The Custom Motorcycle Magazine

Paradigm Shift | 2012 Confederate X132 Hellcat Café Racer

By Jordan Mastagni, Photography by Talor Marion
2012 Confederate X132 Hellcat Cafe Racer
2012 Confederate X132 Hellcat Cafe Racer

Adhering to boundaries isn’t something Confederate Motorcycles of Birmingham, Alabama, can be linked to, not in the slightest. Ever since the company’s inception in 1992, Founder Matt Chambers made it his life’s work to do just the opposite. With the new Hellcat X132 Café, Confederate Motorcycles continues shifting the paradigm of conventional motorcycling.

We had the opportunity to pick Matt’s brain one afternoon. He’s a thoughtful gent that’s inspired by passion and many different forms of creativity, and his moxie and willingness to go against the grain is what sets Confederate apart from the rest.

HB: Confederate’s known for its radical designs…how did the X132 come to fruition?
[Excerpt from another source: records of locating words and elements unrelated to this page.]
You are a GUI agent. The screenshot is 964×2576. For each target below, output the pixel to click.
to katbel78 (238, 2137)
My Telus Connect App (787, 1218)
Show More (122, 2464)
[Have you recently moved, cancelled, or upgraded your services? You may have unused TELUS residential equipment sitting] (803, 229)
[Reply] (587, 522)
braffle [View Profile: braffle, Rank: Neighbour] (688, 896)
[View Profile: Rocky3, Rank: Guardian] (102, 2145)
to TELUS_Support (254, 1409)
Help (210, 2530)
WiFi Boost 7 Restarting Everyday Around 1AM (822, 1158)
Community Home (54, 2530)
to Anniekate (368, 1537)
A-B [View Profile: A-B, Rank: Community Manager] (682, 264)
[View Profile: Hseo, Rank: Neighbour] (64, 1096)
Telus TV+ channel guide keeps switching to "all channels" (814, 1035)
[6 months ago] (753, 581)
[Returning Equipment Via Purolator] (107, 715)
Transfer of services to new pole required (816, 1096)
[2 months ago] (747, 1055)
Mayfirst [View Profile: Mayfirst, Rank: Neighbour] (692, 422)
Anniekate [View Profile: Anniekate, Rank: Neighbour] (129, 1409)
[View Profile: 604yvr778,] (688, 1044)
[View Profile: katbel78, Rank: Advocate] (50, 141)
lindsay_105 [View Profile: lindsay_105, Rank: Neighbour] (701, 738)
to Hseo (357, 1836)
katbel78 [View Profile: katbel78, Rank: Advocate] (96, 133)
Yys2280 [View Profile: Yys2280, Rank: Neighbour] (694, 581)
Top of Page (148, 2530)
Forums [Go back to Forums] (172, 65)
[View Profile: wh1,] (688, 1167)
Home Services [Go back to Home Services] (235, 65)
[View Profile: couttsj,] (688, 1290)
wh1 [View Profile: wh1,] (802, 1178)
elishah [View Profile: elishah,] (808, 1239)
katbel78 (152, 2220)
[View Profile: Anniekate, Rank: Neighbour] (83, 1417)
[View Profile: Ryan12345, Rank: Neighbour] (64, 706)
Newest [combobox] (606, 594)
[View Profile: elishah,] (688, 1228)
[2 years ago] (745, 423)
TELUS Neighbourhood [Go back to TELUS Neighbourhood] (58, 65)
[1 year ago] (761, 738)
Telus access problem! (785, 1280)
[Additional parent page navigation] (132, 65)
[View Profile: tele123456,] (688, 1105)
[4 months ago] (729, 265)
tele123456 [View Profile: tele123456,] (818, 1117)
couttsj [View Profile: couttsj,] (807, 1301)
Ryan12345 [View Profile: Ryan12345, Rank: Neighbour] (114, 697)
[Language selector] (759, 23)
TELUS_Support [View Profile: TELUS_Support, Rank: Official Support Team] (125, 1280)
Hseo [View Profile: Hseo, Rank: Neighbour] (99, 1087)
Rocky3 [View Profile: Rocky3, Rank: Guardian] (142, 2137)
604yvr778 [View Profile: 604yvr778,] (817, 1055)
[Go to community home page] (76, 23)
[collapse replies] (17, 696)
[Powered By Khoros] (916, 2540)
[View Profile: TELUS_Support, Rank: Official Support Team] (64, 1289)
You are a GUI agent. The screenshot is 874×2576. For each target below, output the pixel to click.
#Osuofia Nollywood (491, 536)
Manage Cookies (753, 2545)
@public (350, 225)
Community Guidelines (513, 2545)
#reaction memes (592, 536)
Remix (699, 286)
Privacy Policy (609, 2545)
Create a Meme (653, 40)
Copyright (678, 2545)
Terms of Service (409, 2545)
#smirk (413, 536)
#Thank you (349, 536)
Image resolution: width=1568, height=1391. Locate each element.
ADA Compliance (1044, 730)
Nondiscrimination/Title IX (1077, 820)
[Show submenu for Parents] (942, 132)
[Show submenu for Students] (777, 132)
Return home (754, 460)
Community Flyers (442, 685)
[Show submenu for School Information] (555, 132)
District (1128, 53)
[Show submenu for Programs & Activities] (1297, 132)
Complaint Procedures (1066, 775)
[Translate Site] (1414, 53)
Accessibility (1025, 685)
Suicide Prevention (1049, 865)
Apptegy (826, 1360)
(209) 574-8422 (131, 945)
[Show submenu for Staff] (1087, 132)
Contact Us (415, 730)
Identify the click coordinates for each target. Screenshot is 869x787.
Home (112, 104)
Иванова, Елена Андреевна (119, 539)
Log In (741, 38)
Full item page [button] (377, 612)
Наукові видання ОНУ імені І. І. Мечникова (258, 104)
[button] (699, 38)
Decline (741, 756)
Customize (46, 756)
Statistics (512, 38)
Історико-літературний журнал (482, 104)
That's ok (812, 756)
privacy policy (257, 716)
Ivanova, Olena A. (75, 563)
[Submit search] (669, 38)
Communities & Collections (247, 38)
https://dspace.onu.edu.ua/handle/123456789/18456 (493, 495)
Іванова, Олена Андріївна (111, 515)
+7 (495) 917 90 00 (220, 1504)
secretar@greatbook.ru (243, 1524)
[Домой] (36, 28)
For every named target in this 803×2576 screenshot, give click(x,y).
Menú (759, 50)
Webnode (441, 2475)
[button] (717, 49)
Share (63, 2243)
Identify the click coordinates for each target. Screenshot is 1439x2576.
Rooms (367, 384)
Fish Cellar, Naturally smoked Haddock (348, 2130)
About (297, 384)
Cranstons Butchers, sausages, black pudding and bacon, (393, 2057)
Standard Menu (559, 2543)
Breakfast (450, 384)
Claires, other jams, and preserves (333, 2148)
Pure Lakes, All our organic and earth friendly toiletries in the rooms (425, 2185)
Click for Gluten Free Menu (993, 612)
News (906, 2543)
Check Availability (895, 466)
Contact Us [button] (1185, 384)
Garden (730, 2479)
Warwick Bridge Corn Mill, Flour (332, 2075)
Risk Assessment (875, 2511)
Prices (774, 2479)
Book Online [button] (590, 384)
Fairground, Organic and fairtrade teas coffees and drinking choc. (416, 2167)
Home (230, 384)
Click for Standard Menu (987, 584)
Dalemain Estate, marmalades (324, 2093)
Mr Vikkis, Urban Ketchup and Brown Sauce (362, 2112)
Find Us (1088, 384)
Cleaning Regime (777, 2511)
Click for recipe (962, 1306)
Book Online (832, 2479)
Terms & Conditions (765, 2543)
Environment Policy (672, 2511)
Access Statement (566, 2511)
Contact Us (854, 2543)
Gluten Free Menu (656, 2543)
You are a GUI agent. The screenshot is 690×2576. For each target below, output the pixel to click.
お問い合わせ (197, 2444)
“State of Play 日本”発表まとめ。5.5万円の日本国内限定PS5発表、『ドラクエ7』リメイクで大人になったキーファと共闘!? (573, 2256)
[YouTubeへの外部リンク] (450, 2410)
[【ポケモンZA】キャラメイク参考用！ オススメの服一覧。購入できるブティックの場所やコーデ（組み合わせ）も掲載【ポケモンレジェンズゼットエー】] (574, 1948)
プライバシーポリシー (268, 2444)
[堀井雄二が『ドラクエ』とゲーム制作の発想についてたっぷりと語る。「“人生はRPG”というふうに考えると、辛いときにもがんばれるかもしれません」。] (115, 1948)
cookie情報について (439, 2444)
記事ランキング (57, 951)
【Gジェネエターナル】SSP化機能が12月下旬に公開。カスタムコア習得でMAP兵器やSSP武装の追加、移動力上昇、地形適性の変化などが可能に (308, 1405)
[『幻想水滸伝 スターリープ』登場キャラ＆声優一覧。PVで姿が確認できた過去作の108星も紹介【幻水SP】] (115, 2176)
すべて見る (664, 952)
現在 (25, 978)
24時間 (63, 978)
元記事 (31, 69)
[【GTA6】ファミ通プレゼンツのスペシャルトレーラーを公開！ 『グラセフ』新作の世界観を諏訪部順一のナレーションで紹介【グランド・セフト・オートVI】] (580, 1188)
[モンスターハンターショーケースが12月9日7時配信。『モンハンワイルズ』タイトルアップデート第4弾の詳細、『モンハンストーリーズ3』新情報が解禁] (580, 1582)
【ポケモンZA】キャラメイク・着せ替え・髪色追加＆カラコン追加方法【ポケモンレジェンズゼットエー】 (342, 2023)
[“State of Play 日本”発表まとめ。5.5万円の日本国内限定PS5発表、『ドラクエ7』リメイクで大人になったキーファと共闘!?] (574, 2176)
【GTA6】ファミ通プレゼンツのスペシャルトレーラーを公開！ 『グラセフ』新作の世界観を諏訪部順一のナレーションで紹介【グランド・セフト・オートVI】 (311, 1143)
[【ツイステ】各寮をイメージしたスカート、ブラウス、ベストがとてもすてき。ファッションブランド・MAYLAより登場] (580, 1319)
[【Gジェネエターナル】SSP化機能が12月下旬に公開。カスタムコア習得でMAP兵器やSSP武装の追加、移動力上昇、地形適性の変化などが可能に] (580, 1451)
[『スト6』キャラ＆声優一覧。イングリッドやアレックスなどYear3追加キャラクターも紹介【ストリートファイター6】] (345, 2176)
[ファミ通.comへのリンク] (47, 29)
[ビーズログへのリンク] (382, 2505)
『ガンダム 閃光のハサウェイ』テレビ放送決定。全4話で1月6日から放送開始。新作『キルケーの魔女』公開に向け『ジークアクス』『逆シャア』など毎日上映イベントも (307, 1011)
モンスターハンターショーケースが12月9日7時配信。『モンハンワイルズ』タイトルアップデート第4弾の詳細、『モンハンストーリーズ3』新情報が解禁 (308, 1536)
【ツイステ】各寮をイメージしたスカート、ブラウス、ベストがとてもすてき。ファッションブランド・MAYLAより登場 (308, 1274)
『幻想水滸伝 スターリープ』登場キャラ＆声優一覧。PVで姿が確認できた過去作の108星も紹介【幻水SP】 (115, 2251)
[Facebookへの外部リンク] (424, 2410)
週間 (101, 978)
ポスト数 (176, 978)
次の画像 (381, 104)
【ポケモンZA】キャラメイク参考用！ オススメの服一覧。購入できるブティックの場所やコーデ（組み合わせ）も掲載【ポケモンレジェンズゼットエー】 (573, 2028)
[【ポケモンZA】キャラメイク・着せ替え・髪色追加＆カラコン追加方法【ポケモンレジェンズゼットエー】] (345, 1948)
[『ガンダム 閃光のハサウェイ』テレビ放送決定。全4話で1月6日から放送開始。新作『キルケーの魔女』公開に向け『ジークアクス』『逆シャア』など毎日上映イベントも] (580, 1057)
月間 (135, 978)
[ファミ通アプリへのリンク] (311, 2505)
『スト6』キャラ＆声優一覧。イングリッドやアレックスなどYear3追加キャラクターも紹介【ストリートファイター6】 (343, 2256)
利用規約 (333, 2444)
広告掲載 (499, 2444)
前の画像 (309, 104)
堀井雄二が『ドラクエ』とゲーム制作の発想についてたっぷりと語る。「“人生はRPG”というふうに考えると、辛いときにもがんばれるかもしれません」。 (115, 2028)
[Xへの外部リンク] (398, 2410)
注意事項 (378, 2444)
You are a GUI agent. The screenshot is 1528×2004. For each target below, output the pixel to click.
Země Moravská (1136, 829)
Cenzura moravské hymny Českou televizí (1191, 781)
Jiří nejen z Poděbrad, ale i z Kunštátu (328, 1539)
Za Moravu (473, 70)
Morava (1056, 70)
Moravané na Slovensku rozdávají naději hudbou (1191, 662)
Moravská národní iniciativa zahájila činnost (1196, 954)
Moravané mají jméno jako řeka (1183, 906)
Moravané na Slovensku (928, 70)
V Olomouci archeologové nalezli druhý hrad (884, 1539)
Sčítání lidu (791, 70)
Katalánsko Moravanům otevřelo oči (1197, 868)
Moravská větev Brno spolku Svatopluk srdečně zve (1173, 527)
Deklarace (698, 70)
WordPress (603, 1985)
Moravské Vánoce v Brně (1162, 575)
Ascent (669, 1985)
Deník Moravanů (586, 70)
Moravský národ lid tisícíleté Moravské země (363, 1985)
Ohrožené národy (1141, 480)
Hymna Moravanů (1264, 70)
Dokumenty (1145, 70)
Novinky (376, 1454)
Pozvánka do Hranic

MC: The goal with this particular bike was to make something that would really last. A motorcycle equivalent to your favorite leather jacket, with the dream and vision of it being something that was ageless. It’s our first motorcycle with a steel tank for that reason. Everything on the Hellcat X132 is so incredibly overbuilt I can’t imagine it wouldn’t perform 100 years from now like it does today. This particular model is patterned after the F6F Hellcat from WWII. There’s a certain lean minimal toughness we were going for and we were able to get the maximization of torque relative to weight. We were seeking the highest torque we could get from the bike. It doesn’t make a lot of high-end power but its got a lot of low-end capability right off idle. It starts to kick off power pretty fluently. As for the look of the bike…I think it’s a lovely thing. It’s kind of been keeping with where we were 20 years ago. It’s somewhere between an old Crocker or Vincent. It has a bit of a Vincent feel to me, kind of like a giant American Vincent motorcycle but not as small or dainty. This thing is built to look like it’s ready to break through a brick wall. I think it’s very industrial looking and it’s kind of beautiful, but for me it never was to be the most beautiful. But beauty is in the eye of the beholder, I guess.

HB: Being that this is the third iteration of the one that started it all, which Hellcat is your favorite?

2012 Confederate X132 Hellcat Cafe Racer

MC: They’re all quite wonderful. The first bike, what we decided to do was to take the transmission, four-speed S&S case back in 1992, and we re-machined it so essentially it would run in reverse. We built the package so it had the tightest center-to-center distance from crank output share. We were the first guys to really unitize that design. It was the first RSD architecture with the S&S motor we were running at the time, which carried over to the second generation [Hellcat], but this bike has the all-machined unitized case structure and that’s really the major innovation of this product because now the swingarm pivot is machined into the case and still has the vertical transmission. It’s also tighter than ever, which now makes an extremely rigid platform to build a motorcycle around. And that’s part of the reason the motorcycle is going to last so long is because it is built to such extremely robust specifications: the billet cases, giant swingarm pivot, and huge mounting system in the front. It was the first time we were able to take a clean sheet of paper and design the mounting system with a motorcycle. It’s also cradle-less, which made it easier to get the bike to meet its specifications. It’s definitely a bike that on the chassis dyno is going to line up perfectly. That’s always been a calling card for Confederate is that [the bikes] do line up very accurately and precise.

HB: It’s clear that aeronautics play a large part in Confederate’s architecture. Care to elaborate?

MC: It’s just the best place to start from. We have two guys, Rich Coon and Jason Reddick, that handle quality control on the final build of the Hellcat. Both were officers that spun wrenches in the military as airplane mechanics and they both love bikes and have built custom bikes, but at their core, they’re aircraft mechanics. And that’s what we wanted. They just understand about codification and the way you build, and how you make sure everything you do is memorialized the right way so it’s done properly. There’s also a certain intuitive emotion about it that when you’re flying you can’t have a mistake and we want to bring that to our motorcycles, because in a way they’re the same. The other thing is that for me personally, going back to Glenn Curtiss’ early motorcycle career, which some people think he was just as instrumental as the Wright Brothers in aviation, but he started off with motorcycles. Glenn Curtiss was kind of the initial guy that got motorcycling going, along with Harley-Davidson and Indian, but I think Curtiss gets less credit than he deserves. He was a real example of American exceptionalism and he won the first land speed record on a motorcycle [in 1903]. And he got out of motorcycling to go into aviation so that connective tissue goes back to the roots of American motorcycling. I feel like there’s a place in the market for a small batch of motorcycles to be built by a little company like this that would essentially be like what the Hellcat was to the Wildcat. Lighter, more powerful, better built, higher quality, more attention to detail, and no compromise and that’s kind of the niche we fill.